##### Supplied information
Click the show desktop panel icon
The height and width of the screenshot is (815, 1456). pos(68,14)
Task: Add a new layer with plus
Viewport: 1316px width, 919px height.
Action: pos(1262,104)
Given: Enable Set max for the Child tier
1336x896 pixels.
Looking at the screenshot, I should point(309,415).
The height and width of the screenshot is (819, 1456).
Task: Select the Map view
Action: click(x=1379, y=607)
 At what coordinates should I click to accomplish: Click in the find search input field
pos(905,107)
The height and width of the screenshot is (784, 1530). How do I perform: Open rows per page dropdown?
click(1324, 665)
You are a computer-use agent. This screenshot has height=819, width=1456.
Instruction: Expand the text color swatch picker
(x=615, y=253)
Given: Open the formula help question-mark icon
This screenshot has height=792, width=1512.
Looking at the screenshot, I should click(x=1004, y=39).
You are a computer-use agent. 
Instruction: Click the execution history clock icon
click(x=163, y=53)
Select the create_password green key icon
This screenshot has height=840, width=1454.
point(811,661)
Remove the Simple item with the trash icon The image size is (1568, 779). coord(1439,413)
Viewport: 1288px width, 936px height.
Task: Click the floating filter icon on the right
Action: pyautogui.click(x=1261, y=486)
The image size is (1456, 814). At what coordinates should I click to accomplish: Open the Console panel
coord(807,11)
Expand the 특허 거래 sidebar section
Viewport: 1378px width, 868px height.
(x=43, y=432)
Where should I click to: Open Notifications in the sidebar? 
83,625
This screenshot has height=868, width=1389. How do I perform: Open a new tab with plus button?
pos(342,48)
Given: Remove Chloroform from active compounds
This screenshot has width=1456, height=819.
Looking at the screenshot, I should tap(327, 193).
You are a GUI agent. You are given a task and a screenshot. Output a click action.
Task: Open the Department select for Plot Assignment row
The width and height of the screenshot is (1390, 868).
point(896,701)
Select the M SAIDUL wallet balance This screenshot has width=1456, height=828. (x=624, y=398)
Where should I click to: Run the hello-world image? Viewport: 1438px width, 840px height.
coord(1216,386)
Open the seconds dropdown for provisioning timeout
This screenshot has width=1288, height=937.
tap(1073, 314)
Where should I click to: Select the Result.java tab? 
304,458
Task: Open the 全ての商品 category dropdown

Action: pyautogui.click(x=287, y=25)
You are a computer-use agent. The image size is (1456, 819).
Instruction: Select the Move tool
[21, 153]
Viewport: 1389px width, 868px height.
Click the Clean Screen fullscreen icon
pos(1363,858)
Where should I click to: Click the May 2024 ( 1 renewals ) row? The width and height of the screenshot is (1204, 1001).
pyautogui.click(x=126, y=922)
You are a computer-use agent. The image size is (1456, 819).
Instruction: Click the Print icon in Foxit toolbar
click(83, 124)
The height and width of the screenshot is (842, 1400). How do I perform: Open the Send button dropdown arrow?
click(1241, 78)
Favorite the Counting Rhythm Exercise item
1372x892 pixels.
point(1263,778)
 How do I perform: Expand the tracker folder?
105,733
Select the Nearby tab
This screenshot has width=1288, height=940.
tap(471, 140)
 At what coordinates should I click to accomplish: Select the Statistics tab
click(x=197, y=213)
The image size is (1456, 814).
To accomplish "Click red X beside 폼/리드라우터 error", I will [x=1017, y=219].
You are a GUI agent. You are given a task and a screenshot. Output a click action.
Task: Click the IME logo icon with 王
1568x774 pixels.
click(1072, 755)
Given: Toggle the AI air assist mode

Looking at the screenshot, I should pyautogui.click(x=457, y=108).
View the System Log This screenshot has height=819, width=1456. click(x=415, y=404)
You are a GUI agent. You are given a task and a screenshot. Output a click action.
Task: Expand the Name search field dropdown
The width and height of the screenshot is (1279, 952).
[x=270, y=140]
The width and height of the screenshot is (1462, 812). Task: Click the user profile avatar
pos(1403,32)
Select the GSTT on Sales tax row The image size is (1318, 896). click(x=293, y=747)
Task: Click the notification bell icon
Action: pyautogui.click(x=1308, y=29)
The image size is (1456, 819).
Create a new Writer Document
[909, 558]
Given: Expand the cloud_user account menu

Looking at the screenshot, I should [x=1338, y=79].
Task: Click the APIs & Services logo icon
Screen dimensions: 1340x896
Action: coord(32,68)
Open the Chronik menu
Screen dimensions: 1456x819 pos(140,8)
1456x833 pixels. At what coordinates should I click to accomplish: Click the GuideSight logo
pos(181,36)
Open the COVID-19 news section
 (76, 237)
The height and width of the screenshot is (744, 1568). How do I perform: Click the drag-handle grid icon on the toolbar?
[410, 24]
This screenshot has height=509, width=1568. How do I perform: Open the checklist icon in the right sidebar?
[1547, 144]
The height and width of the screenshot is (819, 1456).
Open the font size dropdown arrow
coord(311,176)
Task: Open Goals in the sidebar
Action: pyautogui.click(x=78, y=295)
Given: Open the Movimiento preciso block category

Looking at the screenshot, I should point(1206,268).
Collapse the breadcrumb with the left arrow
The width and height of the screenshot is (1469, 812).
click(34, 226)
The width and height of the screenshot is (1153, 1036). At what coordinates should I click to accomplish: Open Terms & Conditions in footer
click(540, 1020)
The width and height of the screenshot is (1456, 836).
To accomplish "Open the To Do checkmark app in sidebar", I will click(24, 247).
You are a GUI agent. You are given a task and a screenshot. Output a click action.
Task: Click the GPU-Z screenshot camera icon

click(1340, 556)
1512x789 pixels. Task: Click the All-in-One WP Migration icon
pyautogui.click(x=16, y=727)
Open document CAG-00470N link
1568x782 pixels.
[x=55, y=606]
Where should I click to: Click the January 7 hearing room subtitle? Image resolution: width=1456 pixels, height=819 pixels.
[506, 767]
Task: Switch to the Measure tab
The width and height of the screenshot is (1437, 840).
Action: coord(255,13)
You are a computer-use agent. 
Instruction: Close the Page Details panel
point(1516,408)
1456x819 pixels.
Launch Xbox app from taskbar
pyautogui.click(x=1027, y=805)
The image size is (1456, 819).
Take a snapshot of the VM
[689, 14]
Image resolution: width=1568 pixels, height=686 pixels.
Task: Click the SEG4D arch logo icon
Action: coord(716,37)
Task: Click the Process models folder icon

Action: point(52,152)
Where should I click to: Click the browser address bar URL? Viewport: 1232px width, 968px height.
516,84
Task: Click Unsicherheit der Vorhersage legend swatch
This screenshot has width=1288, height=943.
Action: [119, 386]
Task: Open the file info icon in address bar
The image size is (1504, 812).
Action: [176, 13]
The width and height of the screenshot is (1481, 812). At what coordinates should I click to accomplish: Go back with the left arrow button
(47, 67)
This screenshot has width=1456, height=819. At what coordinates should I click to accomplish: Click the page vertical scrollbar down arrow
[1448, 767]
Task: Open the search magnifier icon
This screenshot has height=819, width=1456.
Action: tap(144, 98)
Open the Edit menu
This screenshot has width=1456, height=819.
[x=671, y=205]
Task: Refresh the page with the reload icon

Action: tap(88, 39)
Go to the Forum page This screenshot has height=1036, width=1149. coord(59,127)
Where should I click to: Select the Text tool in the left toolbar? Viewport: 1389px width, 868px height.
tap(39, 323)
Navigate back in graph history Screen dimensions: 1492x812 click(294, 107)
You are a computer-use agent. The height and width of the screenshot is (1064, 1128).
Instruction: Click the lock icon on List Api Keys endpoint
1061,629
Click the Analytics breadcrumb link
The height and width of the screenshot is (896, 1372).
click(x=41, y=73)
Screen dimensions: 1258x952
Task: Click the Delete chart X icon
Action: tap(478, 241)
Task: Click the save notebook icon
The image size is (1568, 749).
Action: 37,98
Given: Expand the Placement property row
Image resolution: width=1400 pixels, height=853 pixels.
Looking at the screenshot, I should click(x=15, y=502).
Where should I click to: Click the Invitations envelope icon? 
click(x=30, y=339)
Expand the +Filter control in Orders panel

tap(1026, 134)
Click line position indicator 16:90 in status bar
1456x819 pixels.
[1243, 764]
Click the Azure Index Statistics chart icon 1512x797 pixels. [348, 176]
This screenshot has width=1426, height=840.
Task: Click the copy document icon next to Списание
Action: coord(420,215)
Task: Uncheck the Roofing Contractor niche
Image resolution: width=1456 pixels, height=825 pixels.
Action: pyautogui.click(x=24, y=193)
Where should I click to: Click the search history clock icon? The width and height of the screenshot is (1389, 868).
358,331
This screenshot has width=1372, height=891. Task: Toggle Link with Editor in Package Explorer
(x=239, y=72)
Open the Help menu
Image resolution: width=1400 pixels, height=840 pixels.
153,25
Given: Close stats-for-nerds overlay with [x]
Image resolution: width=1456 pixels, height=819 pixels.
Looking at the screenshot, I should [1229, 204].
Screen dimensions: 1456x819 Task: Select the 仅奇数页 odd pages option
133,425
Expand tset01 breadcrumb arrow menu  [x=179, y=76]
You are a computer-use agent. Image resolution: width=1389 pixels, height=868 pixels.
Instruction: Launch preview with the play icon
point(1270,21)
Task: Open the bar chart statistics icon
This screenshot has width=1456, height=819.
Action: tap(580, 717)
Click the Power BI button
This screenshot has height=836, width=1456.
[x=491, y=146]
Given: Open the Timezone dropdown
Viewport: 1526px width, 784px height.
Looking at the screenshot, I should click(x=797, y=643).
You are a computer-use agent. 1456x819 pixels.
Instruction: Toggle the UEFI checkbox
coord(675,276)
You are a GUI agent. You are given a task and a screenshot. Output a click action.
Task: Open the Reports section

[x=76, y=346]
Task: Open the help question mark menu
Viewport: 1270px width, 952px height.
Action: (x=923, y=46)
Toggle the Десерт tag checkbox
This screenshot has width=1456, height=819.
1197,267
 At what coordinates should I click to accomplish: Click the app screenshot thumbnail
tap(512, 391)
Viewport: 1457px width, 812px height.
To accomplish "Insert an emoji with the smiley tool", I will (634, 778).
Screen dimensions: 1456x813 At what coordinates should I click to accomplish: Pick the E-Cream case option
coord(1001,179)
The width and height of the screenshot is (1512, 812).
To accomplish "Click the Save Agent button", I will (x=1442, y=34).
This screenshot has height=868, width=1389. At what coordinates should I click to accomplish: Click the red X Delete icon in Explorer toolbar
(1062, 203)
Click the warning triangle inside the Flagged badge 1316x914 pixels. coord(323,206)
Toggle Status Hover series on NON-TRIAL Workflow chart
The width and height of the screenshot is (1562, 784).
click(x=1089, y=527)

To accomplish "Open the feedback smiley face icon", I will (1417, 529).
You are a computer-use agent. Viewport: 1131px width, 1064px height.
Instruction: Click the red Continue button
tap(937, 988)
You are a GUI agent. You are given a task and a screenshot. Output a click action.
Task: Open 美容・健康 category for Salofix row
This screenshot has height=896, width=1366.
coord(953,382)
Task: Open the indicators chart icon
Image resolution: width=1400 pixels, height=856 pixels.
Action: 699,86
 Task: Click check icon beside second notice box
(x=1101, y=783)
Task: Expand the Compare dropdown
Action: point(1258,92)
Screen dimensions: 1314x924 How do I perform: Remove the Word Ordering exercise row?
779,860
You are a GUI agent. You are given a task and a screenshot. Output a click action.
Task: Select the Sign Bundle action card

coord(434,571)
##########
What to do: Lines with "question": find them in the data and copy each one.

Result:
Given: Open the formula help question-mark icon
Task: Open the help question mark menu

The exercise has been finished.